* WHAT THE TASK REQUIRES
When a line in the listing contains the string "will", pick it out and copy it.

* DATA
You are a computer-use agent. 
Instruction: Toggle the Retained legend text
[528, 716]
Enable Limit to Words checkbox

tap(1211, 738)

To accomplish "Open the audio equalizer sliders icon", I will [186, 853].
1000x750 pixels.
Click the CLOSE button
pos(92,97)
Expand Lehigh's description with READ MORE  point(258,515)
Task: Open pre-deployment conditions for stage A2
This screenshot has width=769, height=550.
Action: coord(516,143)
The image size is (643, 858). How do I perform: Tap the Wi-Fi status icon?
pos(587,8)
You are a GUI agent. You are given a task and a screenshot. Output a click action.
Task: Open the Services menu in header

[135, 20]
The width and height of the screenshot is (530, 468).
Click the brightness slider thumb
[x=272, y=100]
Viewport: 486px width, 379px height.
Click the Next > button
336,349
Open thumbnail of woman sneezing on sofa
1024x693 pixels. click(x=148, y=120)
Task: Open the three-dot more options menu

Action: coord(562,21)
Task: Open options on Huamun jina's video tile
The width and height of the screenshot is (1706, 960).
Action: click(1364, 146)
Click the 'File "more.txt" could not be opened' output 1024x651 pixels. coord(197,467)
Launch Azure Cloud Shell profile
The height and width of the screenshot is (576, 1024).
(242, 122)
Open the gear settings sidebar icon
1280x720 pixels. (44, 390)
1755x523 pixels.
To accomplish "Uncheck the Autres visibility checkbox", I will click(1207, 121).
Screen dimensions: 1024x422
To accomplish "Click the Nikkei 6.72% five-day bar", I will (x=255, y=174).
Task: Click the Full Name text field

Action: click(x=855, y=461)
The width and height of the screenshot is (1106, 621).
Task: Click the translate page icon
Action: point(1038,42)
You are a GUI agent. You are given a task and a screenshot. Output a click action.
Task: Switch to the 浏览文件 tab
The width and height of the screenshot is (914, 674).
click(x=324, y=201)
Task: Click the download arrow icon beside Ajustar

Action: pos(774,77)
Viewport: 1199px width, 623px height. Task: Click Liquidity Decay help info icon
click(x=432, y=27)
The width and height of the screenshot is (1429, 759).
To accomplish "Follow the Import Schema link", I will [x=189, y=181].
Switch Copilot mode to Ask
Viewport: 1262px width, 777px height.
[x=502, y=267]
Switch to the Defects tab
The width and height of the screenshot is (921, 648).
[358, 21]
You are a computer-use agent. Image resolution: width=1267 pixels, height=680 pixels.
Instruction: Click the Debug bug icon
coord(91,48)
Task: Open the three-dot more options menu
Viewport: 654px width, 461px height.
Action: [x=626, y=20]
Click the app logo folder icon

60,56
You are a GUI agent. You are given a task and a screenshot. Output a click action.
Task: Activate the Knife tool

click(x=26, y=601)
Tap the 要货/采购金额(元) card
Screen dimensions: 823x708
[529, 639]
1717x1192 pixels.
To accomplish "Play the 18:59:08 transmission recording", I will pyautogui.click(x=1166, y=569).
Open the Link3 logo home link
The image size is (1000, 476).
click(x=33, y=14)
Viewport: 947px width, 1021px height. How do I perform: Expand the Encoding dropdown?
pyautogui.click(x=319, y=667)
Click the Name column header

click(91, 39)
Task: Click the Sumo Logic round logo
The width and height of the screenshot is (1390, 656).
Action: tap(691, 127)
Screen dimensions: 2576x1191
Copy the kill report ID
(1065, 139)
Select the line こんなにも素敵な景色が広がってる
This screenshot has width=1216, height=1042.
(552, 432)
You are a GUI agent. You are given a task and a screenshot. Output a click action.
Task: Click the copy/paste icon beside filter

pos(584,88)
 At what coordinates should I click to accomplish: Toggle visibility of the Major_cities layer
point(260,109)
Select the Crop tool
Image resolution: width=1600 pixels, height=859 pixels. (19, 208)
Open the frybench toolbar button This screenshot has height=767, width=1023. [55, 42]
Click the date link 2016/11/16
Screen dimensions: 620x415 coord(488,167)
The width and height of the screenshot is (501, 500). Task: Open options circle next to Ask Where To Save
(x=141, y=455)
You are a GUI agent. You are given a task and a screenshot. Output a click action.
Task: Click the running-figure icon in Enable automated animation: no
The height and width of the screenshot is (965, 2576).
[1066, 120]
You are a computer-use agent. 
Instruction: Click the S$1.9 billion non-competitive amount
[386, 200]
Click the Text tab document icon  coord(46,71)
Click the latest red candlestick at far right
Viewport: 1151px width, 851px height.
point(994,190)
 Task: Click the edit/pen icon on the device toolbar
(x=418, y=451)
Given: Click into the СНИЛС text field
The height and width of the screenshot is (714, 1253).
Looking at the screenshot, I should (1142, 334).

* RESPONSE AREA
To accomplish "Open the audio equalizer sliders icon", I will [186, 853].
To accomplish "Uncheck the Autres visibility checkbox", I will click(1207, 121).
To accomplish "Click the Nikkei 6.72% five-day bar", I will (x=255, y=174).
To accomplish "Follow the Import Schema link", I will [x=189, y=181].
To accomplish "Play the 18:59:08 transmission recording", I will pyautogui.click(x=1166, y=569).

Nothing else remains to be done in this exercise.